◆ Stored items
»»
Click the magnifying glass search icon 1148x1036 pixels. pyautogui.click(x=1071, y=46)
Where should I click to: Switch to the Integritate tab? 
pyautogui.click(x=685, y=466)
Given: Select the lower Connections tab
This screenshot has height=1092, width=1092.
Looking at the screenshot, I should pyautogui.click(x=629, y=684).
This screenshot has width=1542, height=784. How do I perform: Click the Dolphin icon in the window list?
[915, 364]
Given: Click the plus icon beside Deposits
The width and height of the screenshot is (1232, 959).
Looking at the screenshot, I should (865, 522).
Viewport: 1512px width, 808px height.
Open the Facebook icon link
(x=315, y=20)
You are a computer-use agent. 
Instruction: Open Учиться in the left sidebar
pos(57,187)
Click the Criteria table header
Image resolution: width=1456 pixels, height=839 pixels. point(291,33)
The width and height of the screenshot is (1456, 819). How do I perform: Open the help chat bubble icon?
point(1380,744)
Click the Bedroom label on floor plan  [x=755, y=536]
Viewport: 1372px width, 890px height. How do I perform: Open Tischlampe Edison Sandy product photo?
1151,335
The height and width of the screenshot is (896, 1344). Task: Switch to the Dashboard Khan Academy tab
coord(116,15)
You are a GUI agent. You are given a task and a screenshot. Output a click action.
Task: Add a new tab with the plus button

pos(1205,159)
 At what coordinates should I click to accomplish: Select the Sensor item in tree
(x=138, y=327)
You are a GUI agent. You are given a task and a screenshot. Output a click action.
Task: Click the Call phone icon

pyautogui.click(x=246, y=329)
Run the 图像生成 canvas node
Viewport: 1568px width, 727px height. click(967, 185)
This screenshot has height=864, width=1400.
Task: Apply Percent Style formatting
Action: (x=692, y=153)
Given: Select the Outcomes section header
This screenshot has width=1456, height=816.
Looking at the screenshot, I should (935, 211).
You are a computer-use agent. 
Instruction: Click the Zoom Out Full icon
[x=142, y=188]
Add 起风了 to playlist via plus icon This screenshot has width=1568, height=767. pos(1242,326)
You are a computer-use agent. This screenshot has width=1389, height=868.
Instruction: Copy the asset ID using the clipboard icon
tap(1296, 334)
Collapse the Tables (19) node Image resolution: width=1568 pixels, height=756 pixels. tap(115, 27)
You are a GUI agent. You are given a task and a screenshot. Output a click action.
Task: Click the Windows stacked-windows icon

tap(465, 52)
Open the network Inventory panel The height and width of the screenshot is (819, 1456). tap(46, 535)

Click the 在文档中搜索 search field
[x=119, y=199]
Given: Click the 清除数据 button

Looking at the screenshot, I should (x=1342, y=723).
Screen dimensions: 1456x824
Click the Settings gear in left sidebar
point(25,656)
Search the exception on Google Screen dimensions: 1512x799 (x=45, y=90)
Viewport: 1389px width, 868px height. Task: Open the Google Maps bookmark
««
◆ Assigned task
Write out every line, unchanged, from the one containing "Click the Settings gear in left sidebar" through the closing line of the data.

◆ Solution for this exercise
Click the Settings gear in left sidebar
point(25,656)
Search the exception on Google Screen dimensions: 1512x799 (x=45, y=90)
Viewport: 1389px width, 868px height. Task: Open the Google Maps bookmark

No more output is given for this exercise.